Sunday, June 28, 2015

Angels & Allegory

Luca Giordano     The Fall of the Rebel Angels (detail)     1660 - 1665

On page 76 of the DragonRaid Adventure Master Manual, there is an advice section named “When Players Try to Leave the Written Narrative.”  It explains that other role-playing games permit (or even encourage) players to deviate from a scripted adventure.  For DragonRaid, however, departing from structured adventure material is less than optimal.  One must remember that, first and foremost, DragonRaid is supposed to be used for “imparting Christian truth.”  Thus, “a departure from the text may cause players to miss out on valuable spiritual lessons.”  Should this happen, “DragonRaid may become just another game – fun, but without educational value” (or rather the intended educational value).
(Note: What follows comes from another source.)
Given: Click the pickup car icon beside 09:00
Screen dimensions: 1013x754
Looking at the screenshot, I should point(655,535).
So, how should an Adventure Master 'shepherd' the players when they start to stray from the course of the adventure?  What would Gary do?  According to The Keep on the Borderlands :  “If a party attempts to move off the map, have a sign, a wandering stranger, a friendly talking magpie, or some other 'helper' tell them they are moving in the wrong direction.”  Dick Wulf (designer of DragonRaid) encourages Adventure Masters to be “innovative” with regard to bringing the party back in-line with the adventure.  As an example, “Tell the players that a talking magpie flies down in front of them and advises them that what they are about to do isn't in the OverLord's will!”  I don't know about you, but a magpie is not going to deter me from my intended course of action.  (O.K., a magpie might influence me, but it won't deter my character.)  I am generally suspicious of the motives of magpies.  In fact, if a magpie didn't want me to do something, I would be more inclined to do it.  What would discourage me?  A unicorn.
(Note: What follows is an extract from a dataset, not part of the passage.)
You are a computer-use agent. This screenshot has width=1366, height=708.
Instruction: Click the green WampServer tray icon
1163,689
The “Celestial Guardians” section of the LightRaider Handbook (p. 56) states, “Both unicorns and pegasi are embodiments of angels in the world of EdenAgain.”  Sometimes they take other forms.  About a page is taken up with the “What we know about angels” section.  Twenty 'facts' about angels are listed, such as, “They can eat food. (Genesis 18:8)”  Each fact has a biblical citation except for one:  “They are personal spirits possessing intelligence, wisdom, patience, meekness, modesty, holiness, obedience, knowledge, will power, and the ability to speak languages.”  Anyway, why not just call an angel an angel?  Why equate them with unicorns and pegasi?  For that matter, why not just refer to the OverLord as Jesus?
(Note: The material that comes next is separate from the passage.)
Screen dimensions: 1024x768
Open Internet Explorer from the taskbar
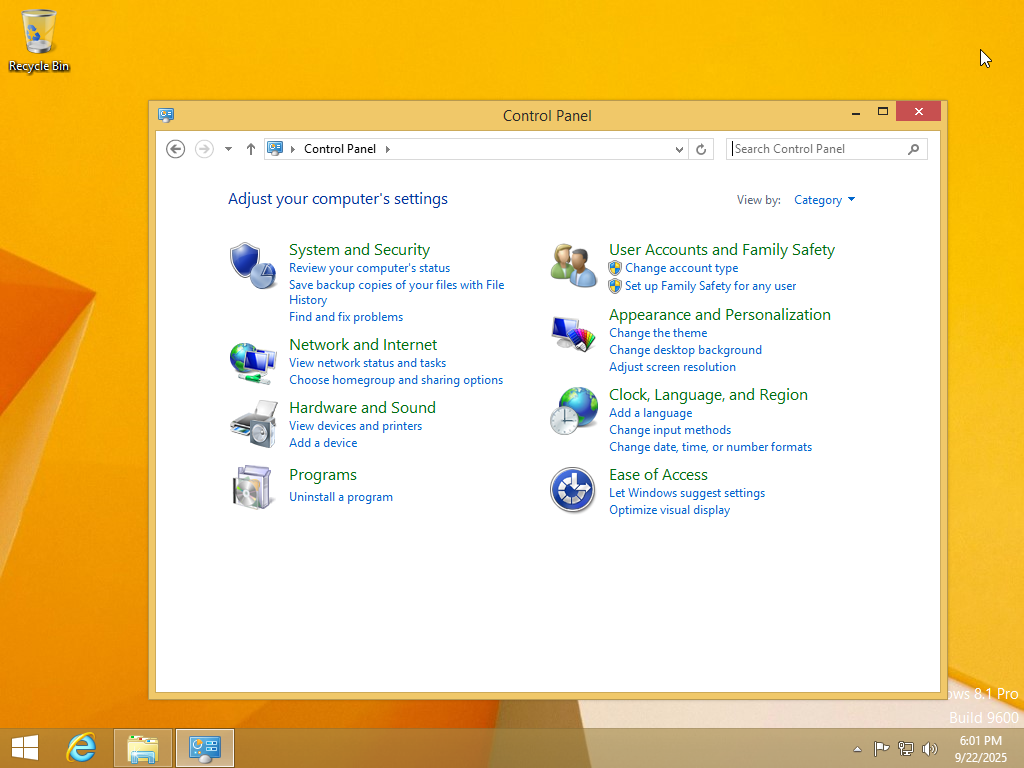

Wulf employs allegory for a reason.  On page 50 of the Adventure Master Manual, he explains that allegory is necessary...
          ...because sometimes people have heard things about Jesus Christ (or about Christianity) to which they have developed very definite responses, both positive and negative.  These learned responses may block any further input.  By using an allegory to retell those spiritual truths, the game provides a comfortable and non-threatening learning experience.
          It is important that the Adventure Master maintain the integrity of the allegory by rarely allowing players to say Jesus Christ or Lord instead of OverLord.  It is too easy to be inconsistent and have the game lose its impact.  The wonderful world of EdenAgain and all of its marvelous creatures may give way to “churchy” words like salvation, which repel or bore some people.  Creativity and imagination are stifled, and as the game falters, God-given opportunities for teaching are lost.
Still, 'OverLord' sounds somewhat forbidding.  I am reminded of the main antagonist in Blackstar (which aired prior to the publication of DragonRaid).  Instead of OverLord, I would have gone with WorldLight.

1 comment:

  1. The last part is really interesting. A Narnia-like strategy of substituting out all the explicitly Christian elements to keep it fresh (for bored Christian children and potential converts alike). I'd love to be at the table when the AM sternly warns a player to say OverLord instead of Lord "because Lord is serious."